And when Michael and Rosemaree haven’t got their hands full dealing with Johnny’s distress, they have to cope with seven-year-old Chloe, who suffers from autism as well as epilepsy.

Both kids have been in need of special care since they were two.

Three weeks ago the two stressed-out parents steeled themselves and made the move from Wynnum to Little Mountain so their children could attend the well-resourced Currimundi Special School.

And while they are over the moon with the new learning environment, they say life at home is a living hell due to lack of support from state government agencies.

Johnny’s face is badly damaged from constant falls on the bare concrete floors of their department of housing home, which now has some matting – thanks to the Society of St Vincent de Paul.

But the deepest cuts have been inflicted emotionally by the latest rejection by Disability Services Queensland of special support funding for their children.

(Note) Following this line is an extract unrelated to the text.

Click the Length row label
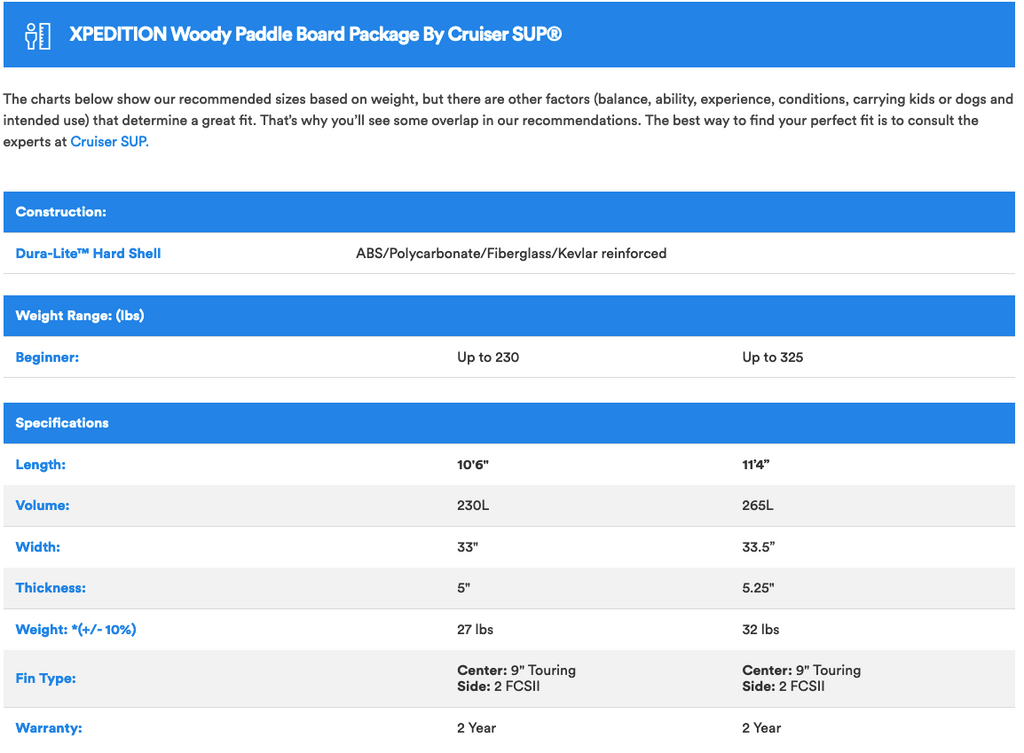Screen dimensions: 1024x753 point(40,465)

Michael is struggling to comprehend their fourth rejection for funding that could help meet their children’s special needs and provide urgent parental respite.

The strain was evident in Michael’s voice as he told how their life was threatening to unravel.
“They are putting us through hell,” said the invalid carer, who gets $100 a fortnight on top of his normal pension. “We weren’t going to put in for the latest application for funding, not after the last three rejections, but DSQ said this time they would look after us and things would be right.

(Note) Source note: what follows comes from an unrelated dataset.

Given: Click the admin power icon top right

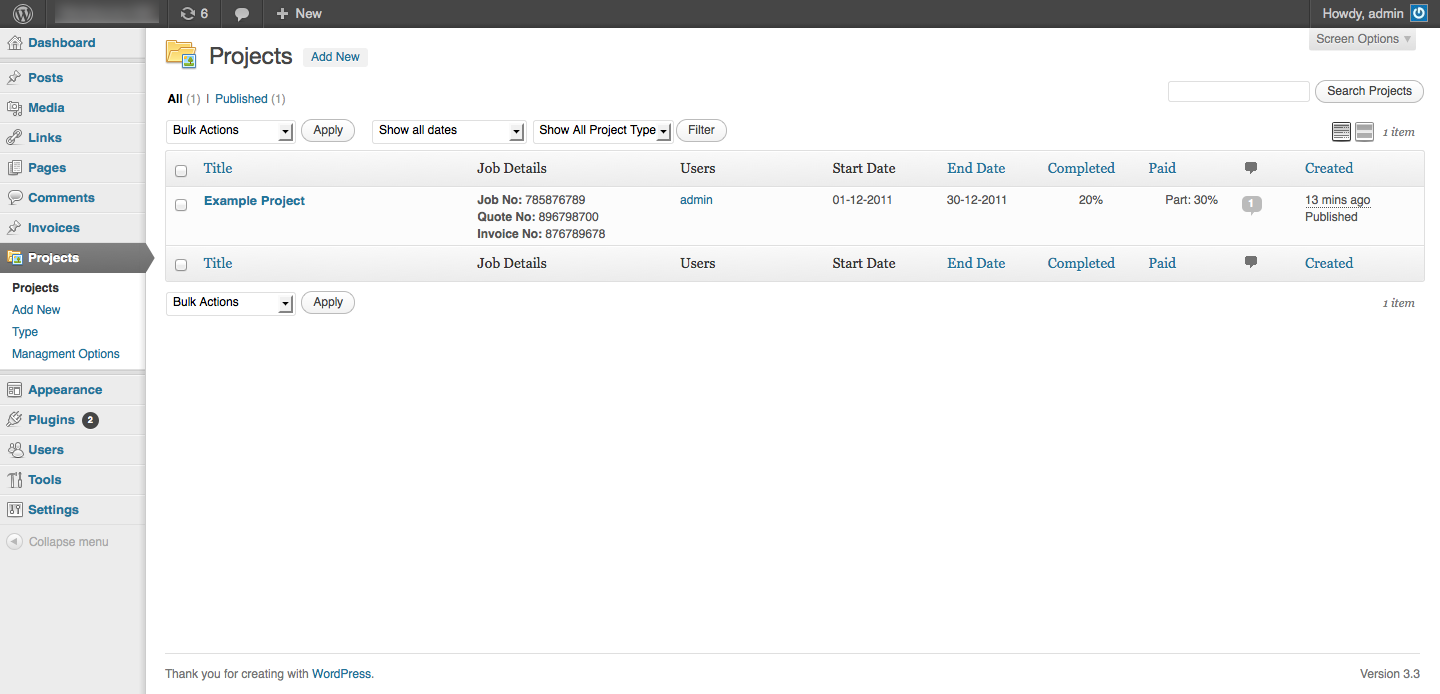Looking at the screenshot, I should pos(1419,14).
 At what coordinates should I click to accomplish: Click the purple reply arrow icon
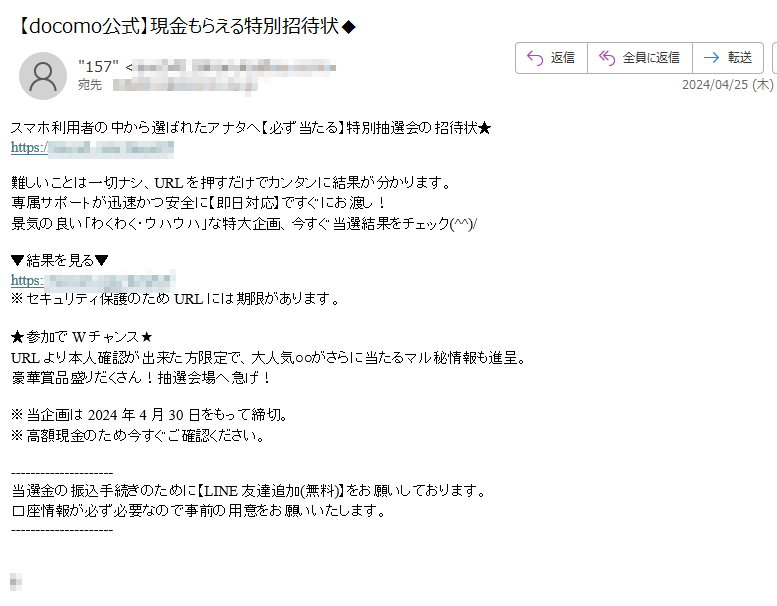535,58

“They seem to set us up and then keep knocking us down – we haven’t had respite in three months and we badly need it.

“Johnny needs a $40,000 special wheelchair to go to school because of his seizures, and that money would help towards that.”

Michael said they had been hoping for funding of $15,000 to $20,000 to help provide for the children’s special needs, and were not told why their application had again failed.

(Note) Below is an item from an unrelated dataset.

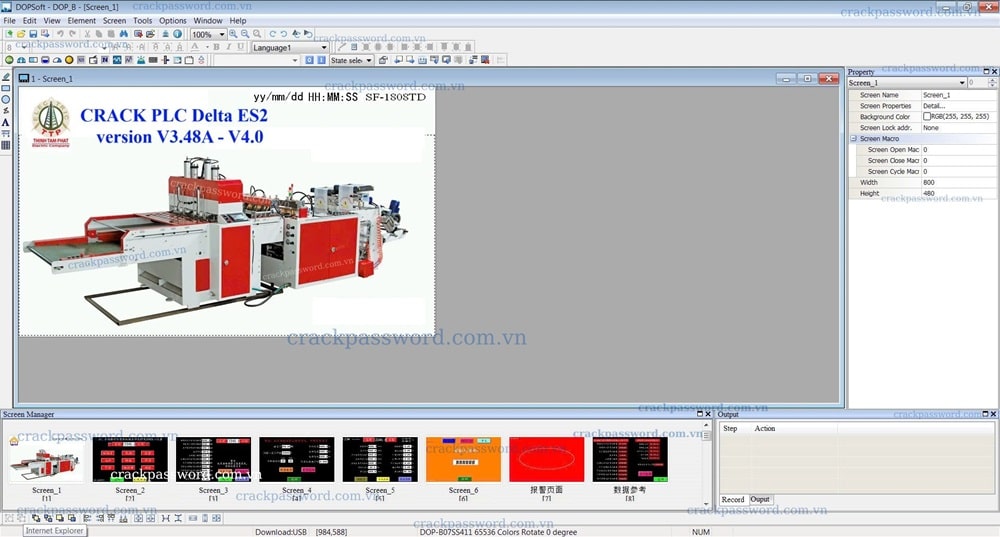Toggle Underline text formatting
Viewport: 1000px width, 537px height.
click(240, 47)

They have been unable to talk to the DSQ about arranging a funding appeal, which must be lodged in 10 days, and fear they are being fobbed off.

“It’s bad enough having the stress of looking after Johnny, and then you have to deal with Chloe, without having all this extra worry,” Michael said.

While Michael appreciated the housing authority moving them into a home in Caloundra in a relatively short space of time, promises to provide additional fittings had not been met.

“They said they would look after us and even provide shatter-proof glass and specially rounded edges,” he said.

A DSQ spokesman could not be contacted yesterday.